England vs. District School Board of Monroe County

Joshua England, a special education student suffered a near drowning while under the supervision of school board personnel. He was left in a coma. Under theory of negligent hiring and supervision the case was agreed to be settled for $3,500,000. The firm was successful in having their claim’s bill approved by the Florida legislature.

Perez vs. Graphic Productions

Mr. Perez, a married father of one, was a pedestrian crossing a street near a police investigation when he was hit and killed by a distracted driver. The defendant claimed that Mr. Perez was responsible for his demise by not crossing at a crosswalk and failure to pay attention. The use of forensic animation was utilized to impress the jury that the defendant driver had ample opportunity to appreciate Mr. Perez’s presence and avoid the accident. Jury verdict—$1,300,000.

John Doe vs. Japanese Backhoe Manufacturer

Mr. Doe sustained an amputation of his leg below the knee when the backhoe he was operating rolled over. Allegations were made against the manufacturer of: defective design, manufacture and failure to warn. The defendant alleged that the plaintiff failed to utilize his safety belt. The case was settled after trial for $1,250,000.

Jane Doe vs. Coconut Grove Apartments

Jane Doe, a single mother of two years was shot and killed by an assailant in the parking lot while she visited a friend who resided in the apartment complex. The defendant alleged the deceased, an off-duty police officer, was responsible for her own injuries because she drew her service revolver and engaged the assailant. Allegations were made that the apartment complex should have had increased security based on the high crime area and previous criminal acts on the property. The case was settled prior to trial for $1,300,000.

Jane Doe vs. Uninsured Motorist Insurance Company

Jane Doe was riding her bicycle when an uninsured motorist struck her, fracturing her pelvis and leg. Although Mrs. Doe only had a policy of insurance providing $300,000 worth of uninsured motorist benefits, we were able to prove the insurance company acted in bad faith and achieved a settlement of four times the actual amount of insurance, totaling $1,200,000.

Fields vs. Sun Supermarkets

Mrs.

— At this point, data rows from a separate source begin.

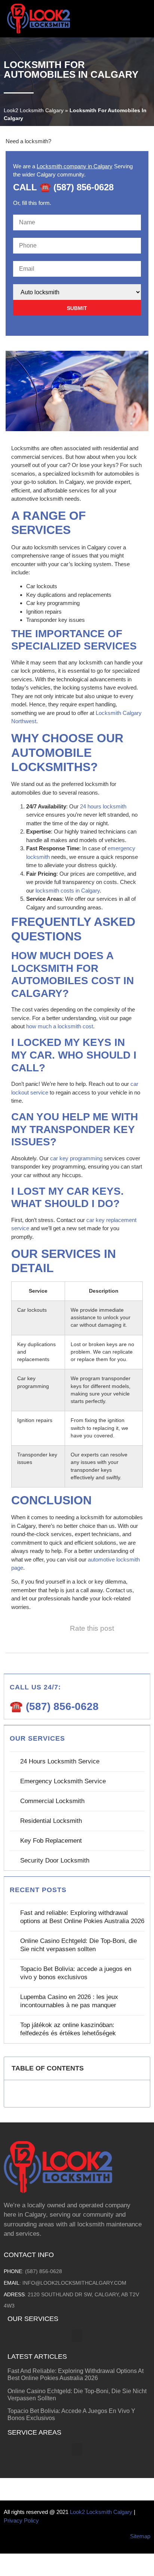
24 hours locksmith (103, 806)
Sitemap (140, 2536)
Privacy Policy (21, 2520)
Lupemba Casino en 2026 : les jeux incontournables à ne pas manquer (69, 2001)
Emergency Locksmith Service (63, 1781)
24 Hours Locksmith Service (59, 1761)
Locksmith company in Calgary (75, 166)
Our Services (32, 2318)
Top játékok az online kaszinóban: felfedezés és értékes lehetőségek (68, 2029)
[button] (145, 19)
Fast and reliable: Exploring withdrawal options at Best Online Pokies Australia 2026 (82, 1917)
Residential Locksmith (51, 1820)
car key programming (76, 1158)
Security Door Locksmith (54, 1860)
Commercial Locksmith (52, 1801)
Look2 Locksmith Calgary (34, 110)
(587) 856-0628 (43, 2271)
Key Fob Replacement (51, 1840)
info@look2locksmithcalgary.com (74, 2283)
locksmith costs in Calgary (68, 890)
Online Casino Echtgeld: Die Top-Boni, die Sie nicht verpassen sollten (78, 1945)
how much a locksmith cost (59, 1026)
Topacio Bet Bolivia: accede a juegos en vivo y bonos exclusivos (75, 1973)
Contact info (29, 2255)
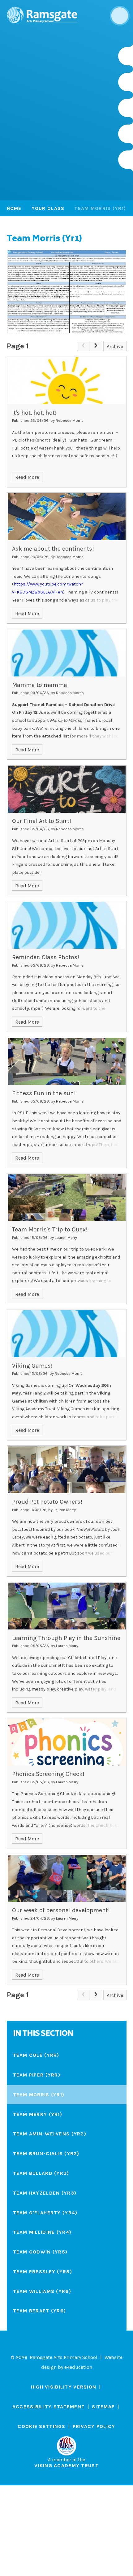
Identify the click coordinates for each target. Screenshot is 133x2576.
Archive (115, 346)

Fields was shopping at Sun Supermarkets when she was struck in the eye by a roll of toilet paper, causing her to lose her vision. We alleged that the toilet paper was thrown by a stock boy and sued under a theory of negligent hiring and negligent supervision. Jury verdict—$1,000,000.

Idella Johnson, et al vs. Synergy Gas Corporation

The father of the minor child plaintiff was killed when he lit a match and his house exploded due to a large amount of LP gas situated therein. The defendants claimed he intentionally let gas into the house to kill his wife after the police investigation was complete. We alleged that the defendant did not follow their procedures when it became obvious that LP gas was no longer required for that residence. Further, allegations were made against the landlord for having unqualified and untrained personnel cut and cap the gas line which led to the ultimate gas leak. Jury verdict—$940,000.

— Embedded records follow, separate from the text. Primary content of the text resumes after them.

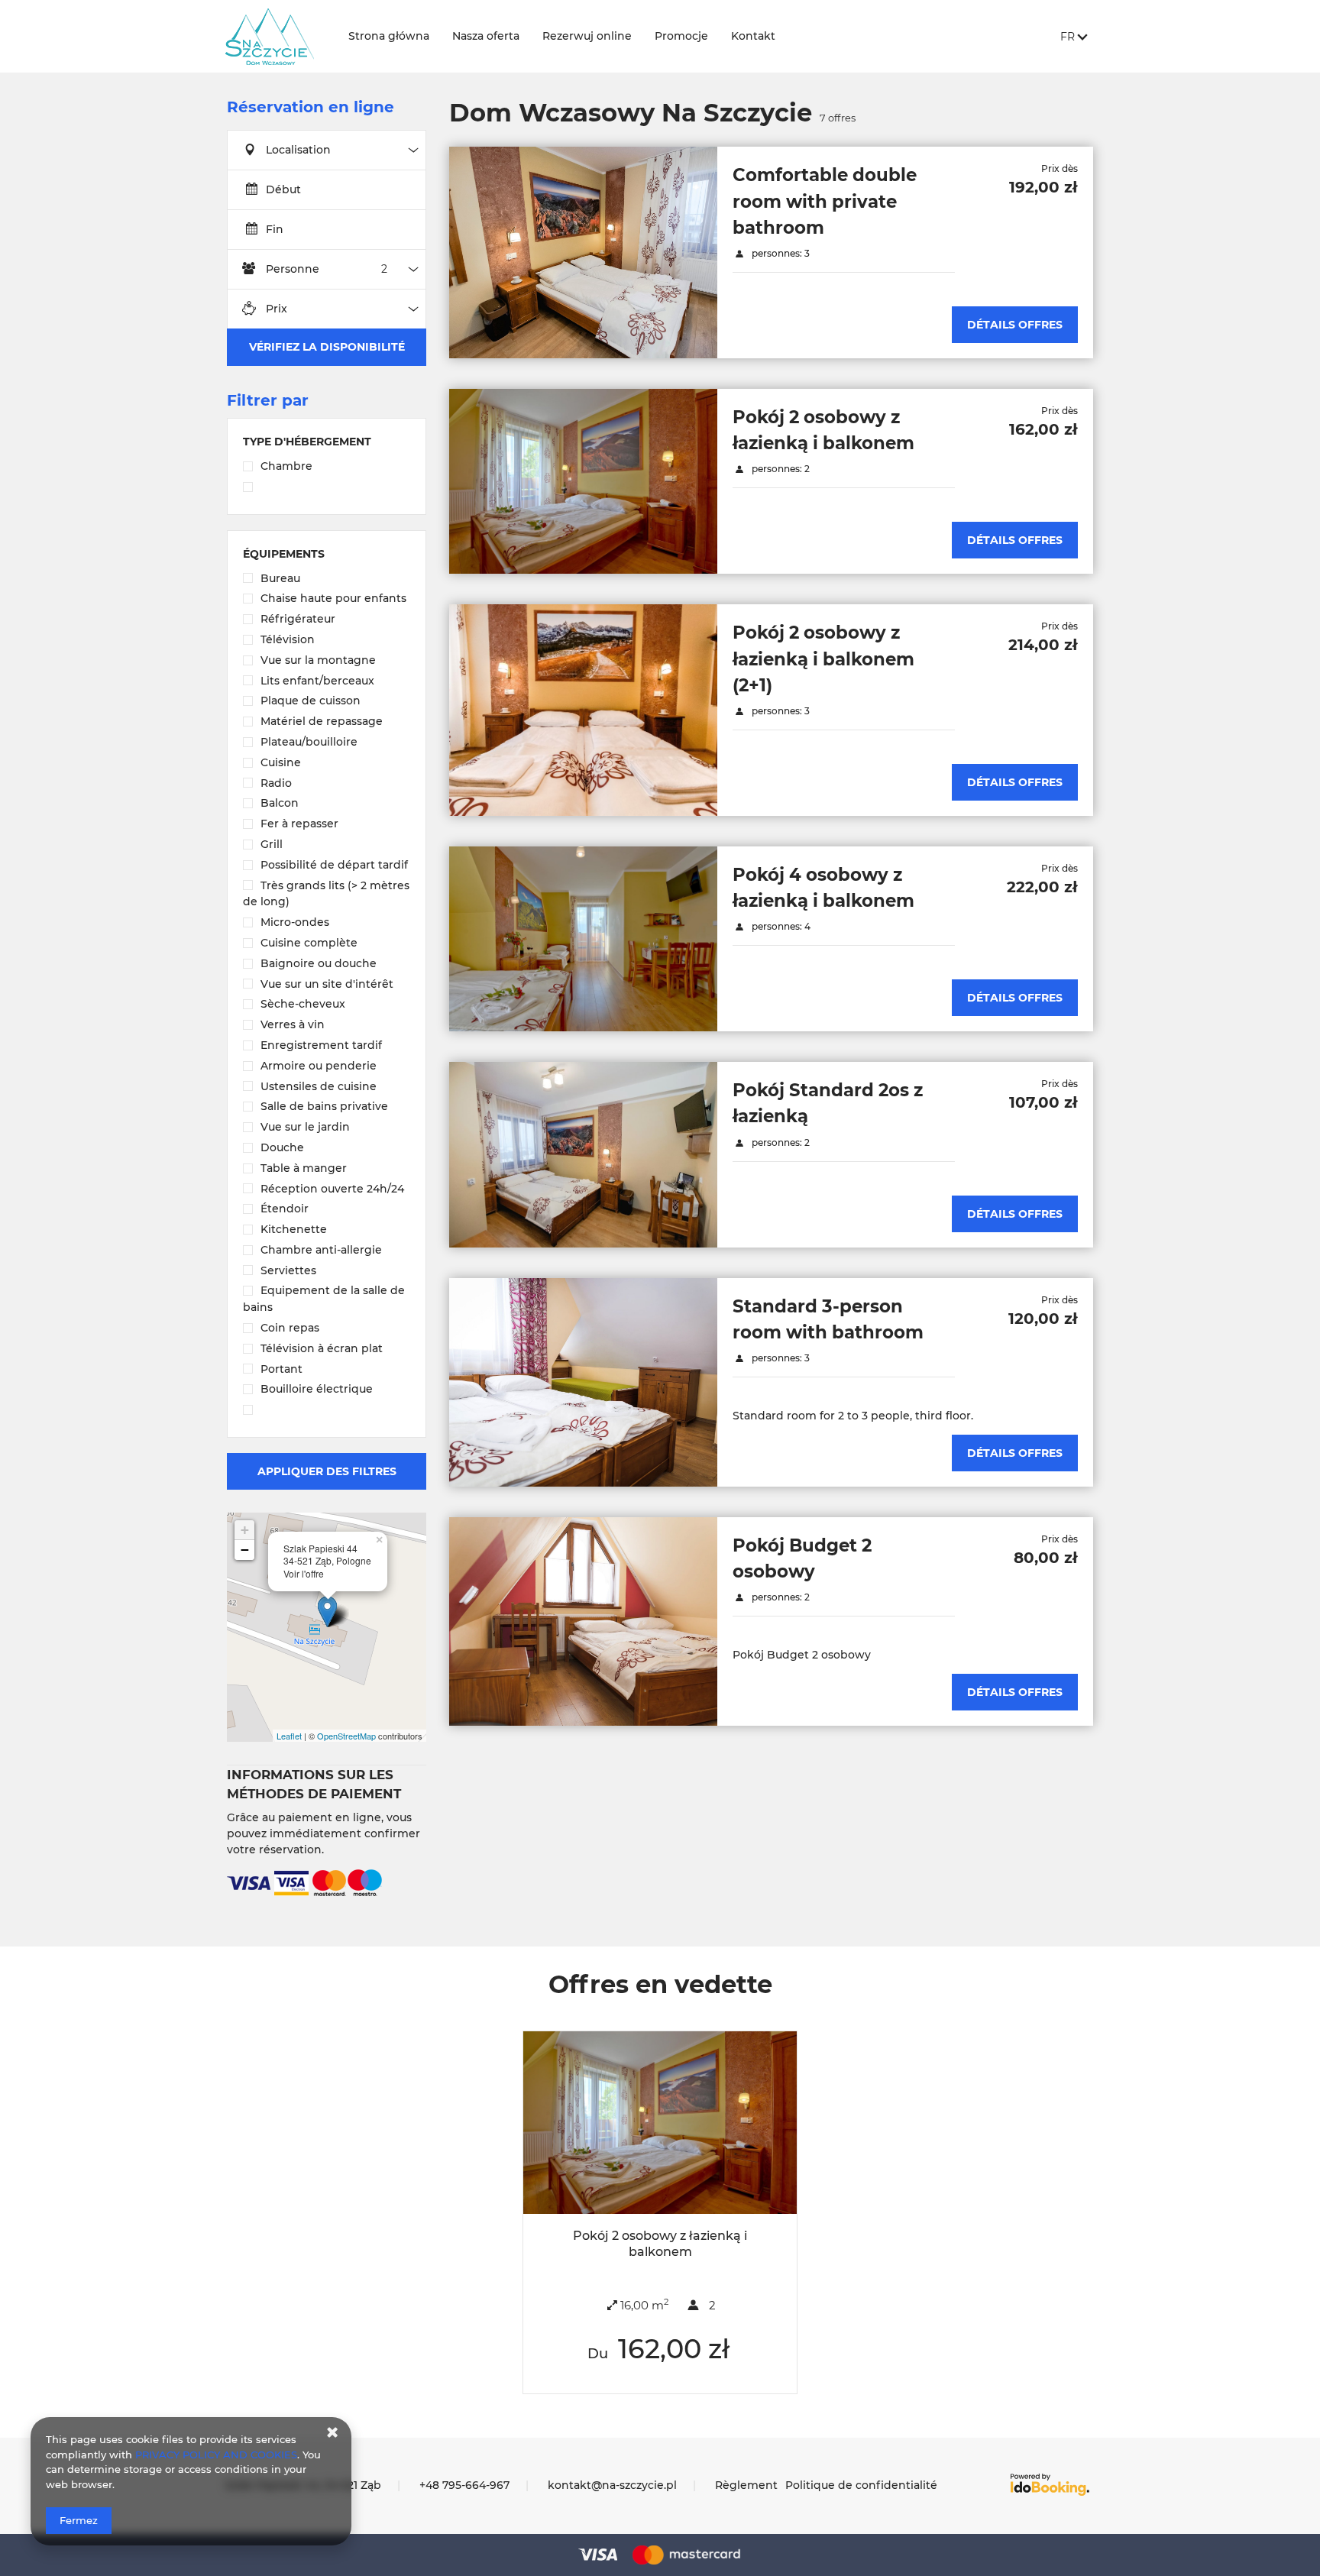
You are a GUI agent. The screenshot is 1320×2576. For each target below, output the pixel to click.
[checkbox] (326, 468)
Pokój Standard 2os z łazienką (828, 1103)
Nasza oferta (485, 36)
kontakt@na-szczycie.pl (612, 2485)
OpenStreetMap (346, 1736)
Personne (292, 269)
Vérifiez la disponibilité (327, 347)
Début (283, 189)
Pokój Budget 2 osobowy (802, 1558)
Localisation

Chrisine Dadomo vs. Ivonne Romano, et al

Ms. Dadomo was involved in an intersection accident where she sustained a fracture to her wrist requiring a surgical plate. She received a 6% disability rating from her treating physician. Ms. Dadomo, a recent graduate of design school was attempting to obtain work in the fashion industry as a fashion stylist. Through expert testimony in the fashion field we were able to show a loss of potential income due to her inability to work as a result of the injury. Settled before trial for $560,000.